[Start Text section]
Thinking ‘Out Of the Box’ on Public Communications

The NRC is constantly challenging itself to enhance its dialogue with members of the public. A case in point is the webinar NRC’s Region III held this week to inform the public about the results of a special inspection at Palisades, which looked into a leak from a control rod drive mechanism in August.

We recognized that this issue is of high interest to the public and looked for an effective vehicle to talk to the public before the official inspection results are issued in mid-October. In addition, we wanted to provide participation opportunities beyond the plant’s home state of Michigan since the interest in this issue goes far beyond state borders. The regional office chose a webinar to meet our goals even though it’s not been used before to talk about a special inspection at a plant.

About 70 people participated in this hour-long public meeting that consisted of two parts – the presentation from the NRC staff and answering questions from the public.

The webinar was held in addition to three public meetings we conducted this year near the plant after work hours to make it convenient for the community. Even though two of these meetings were not required by the NRC process, we went above and beyond our requirements in response to the public’s concerns about the plant’s performance in 2012. We plan to have another public meeting in November to talk about the most recent plant performance reviews.

We are also going beyond what’s required in terms of communicating publically on issues at Palisades that don’t trigger a public notification threshold. Such was the case with a notification Region III issued on September 25 about an essential service water leak. We issued this public announcement in response to requests during public meetings this year to keep people informed about leaks at the plant that don’t represent an immediate safety concern.

Thinking out of the box on public communication led us to raise the bar on transparency in dealing with Palisades. We started generating summaries of significant phone conversations between NRC and Entergy staff and making them publically available on the NRC’s website. The first such summary is associated with this special inspection and can be viewed at under MI12243A519.

Our communications initiatives at Palisades reflect the interest of the NRC Chairman Allison Macfarlane in better, broader communication with the public and are clear evidence of our commitment to keeping the public informed every step of the way about issues at plants with performance challenges.

Viktoria Mitlyng
Senior Public Affairs Officer
Region III

Author: Moderator

Public Affairs Officer for the U.S. Nuclear Regulatory Commission

7 thoughts on “Thinking ‘Out Of the Box’ on Public Communications”

  1. This comment has a lot of misinformation in it with regard to the technical condition of these plants and the accident mitigation technologies they use.
[End Text section]
[Start Dataset extract]
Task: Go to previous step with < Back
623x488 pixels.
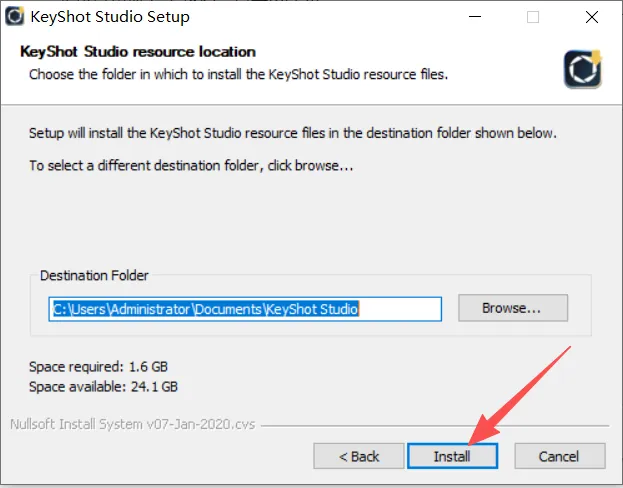Action: tap(359, 456)
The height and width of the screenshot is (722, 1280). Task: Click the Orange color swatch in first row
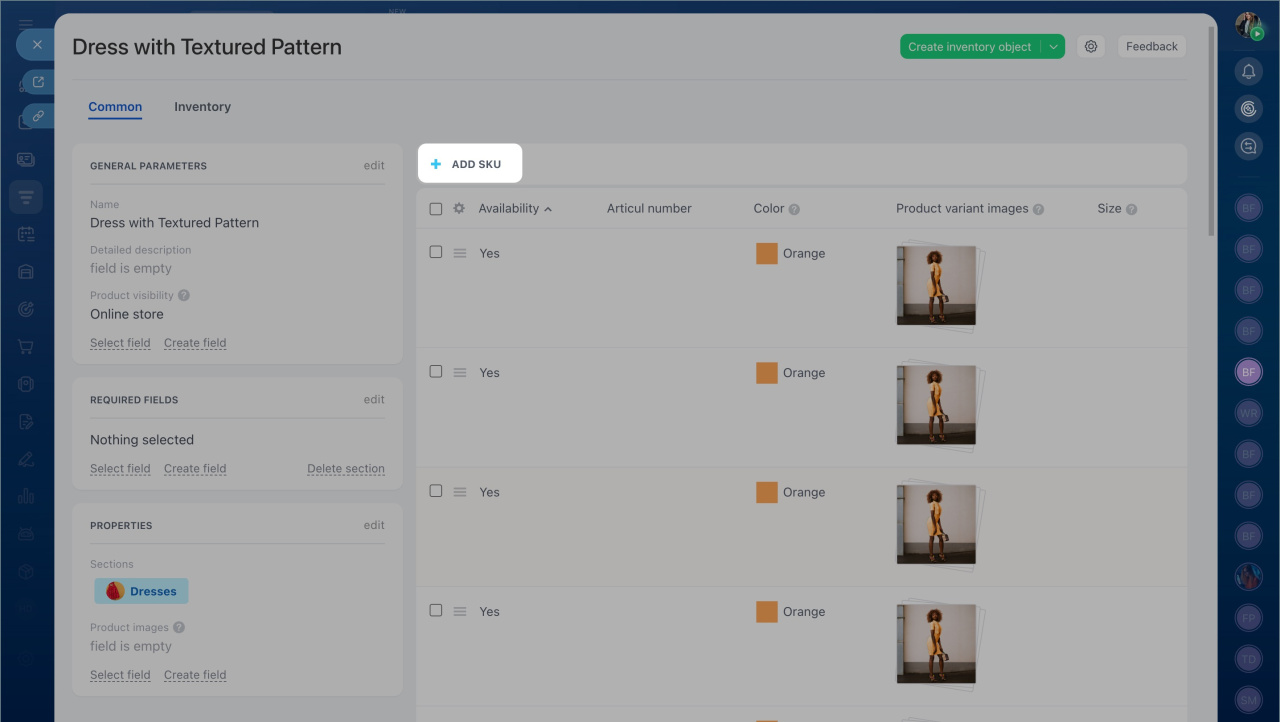[x=767, y=254]

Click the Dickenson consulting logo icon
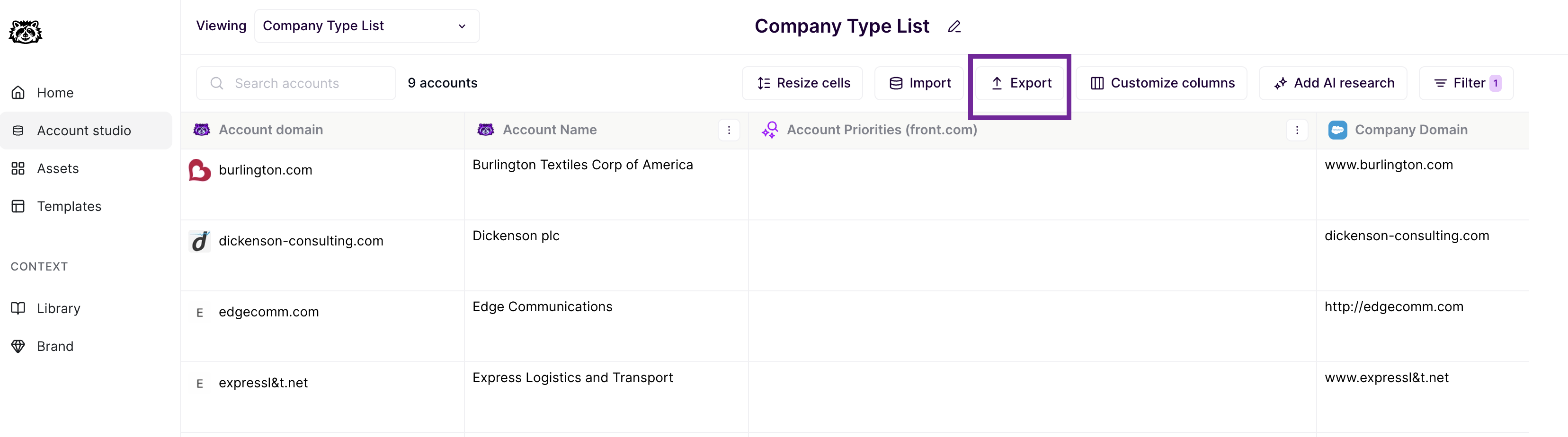[x=200, y=241]
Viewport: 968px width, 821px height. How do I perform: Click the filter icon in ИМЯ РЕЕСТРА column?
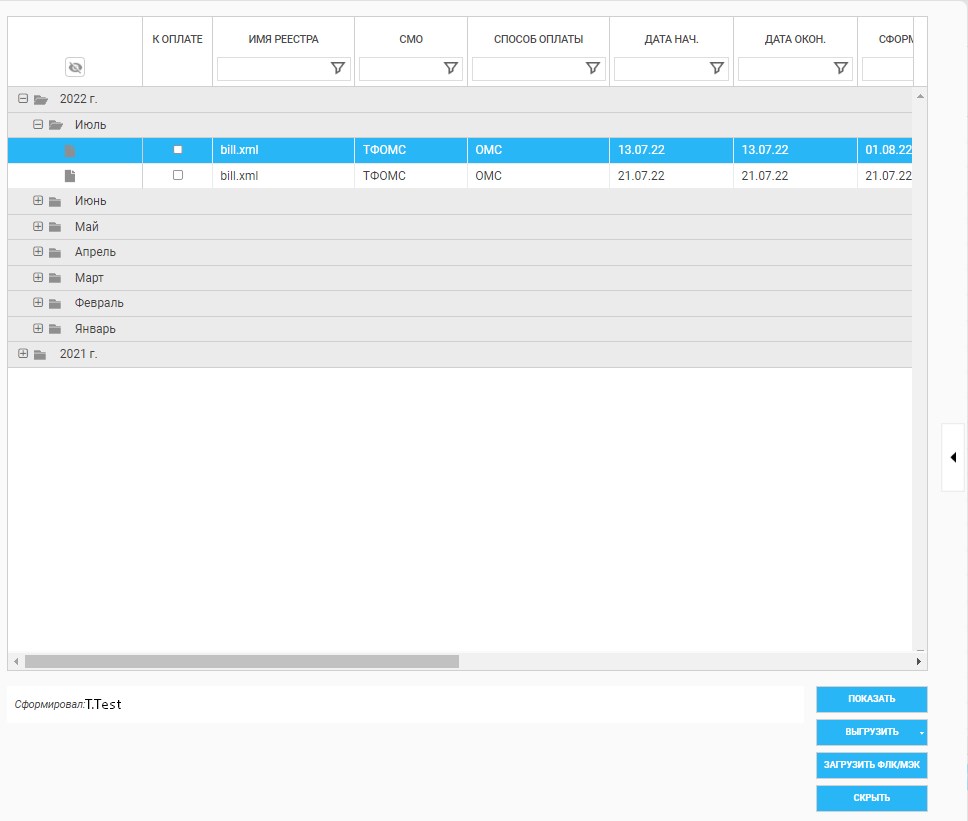point(337,68)
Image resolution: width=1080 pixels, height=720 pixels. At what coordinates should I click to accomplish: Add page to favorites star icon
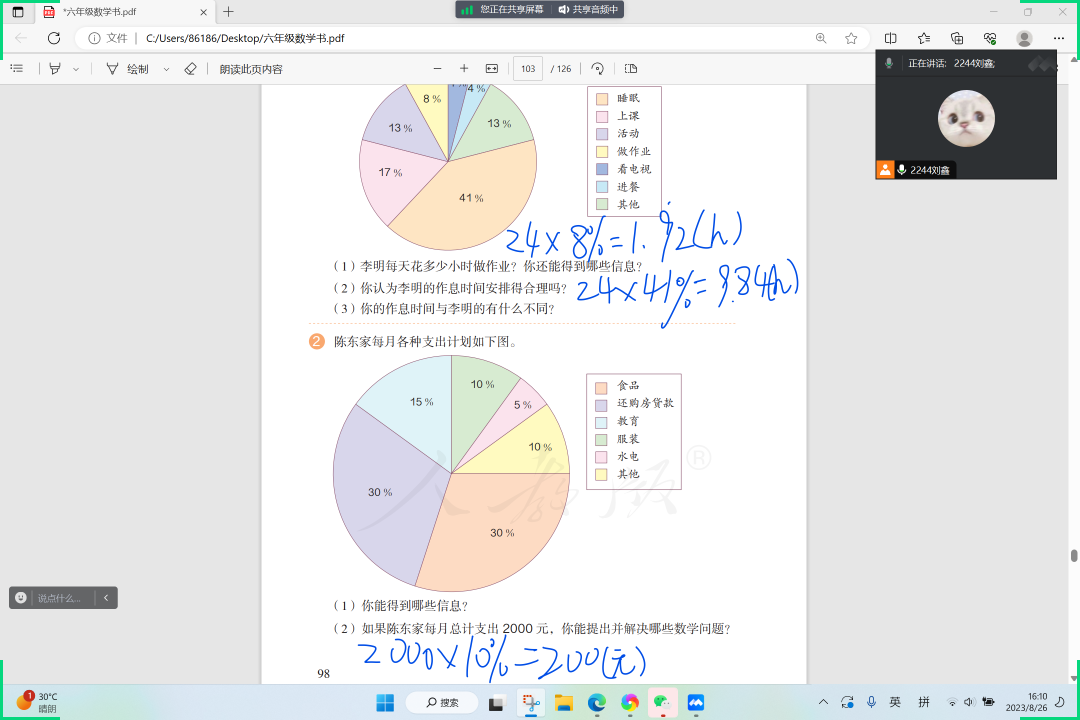[x=851, y=38]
[End Dataset extract]
▶ **Goal A**: In the Palisades communications post, about how many people took part in the webinar?
▶ **Goal B**: Please carry on the Palisades communications post from its final sentence.

▶ **Written reply A**: About 70 people took part.

▶ **Written reply B**:
  2. Mr. Rakovan, You may not have actually read the link that Joffan posted. The link in fact demonstrates that the protestors at the Vermont hearing did interfere with the ability of others — namely citizens there to support nuclear energy — to provide input. The fact that the police determined that the NRC representatives had to be escorted from the room for their own safety suggests that the politics of intimidation outweighed any facilitation training provided to NRC staff. I would suggest that clearly establishing the standards of behavior for participants at a public hearing — and adhering to those standards for all participants — would be a more productive exercise in the future if in fact the ability of people ‘to express themselves’ is truly valued.

  3. The NRC’s strategy is to allow members of the public to express themselves at meetings provided their actions do not interfere with others’ ability to provide input. This concept is included in the training received by members of the NRC’s In-House Meeting Facilitator & Advisor Program, a group of NRC staff trained and experienced at facilitating meetings, and is practiced by NRC staff in general. A certain amount of passion on the part of meeting participants can certainly be expected given the highly personal issues that are addressed at some of our meetings. It can be challenging to make the determination as to when participants are simply expressing their views or whether they have crossed a behavioral line of some sort. Regardless of how a meeting goes, however, NRC staff always stand ready to discuss issues one-on-one with concerned citizens.

    Lance Rakovan
    Meeting Facilitator Coordinator

  4. Joffan Many of those that have had a hard time gaining access to the NRC decision makers, feel that what has happened in the past is a farce (To use your wording)…

  5. Communication is great but both sides need equal representation at the “table”, which is something that has not be addressed ASAO…

    Here is a current case in point: Posting by San Clemente Green:
    Press Release
    San Clemente Green represents over 1700 citizens who are deeply troubled by the fact that Edison has now submitted their response to the Nuclear Regulatory Commission’s (NRC) Confirmatory Action Letter (CAL). The clock is now ticking for the NRC to decide if Edison should be allowed to restart one of its seriously flawed reactors.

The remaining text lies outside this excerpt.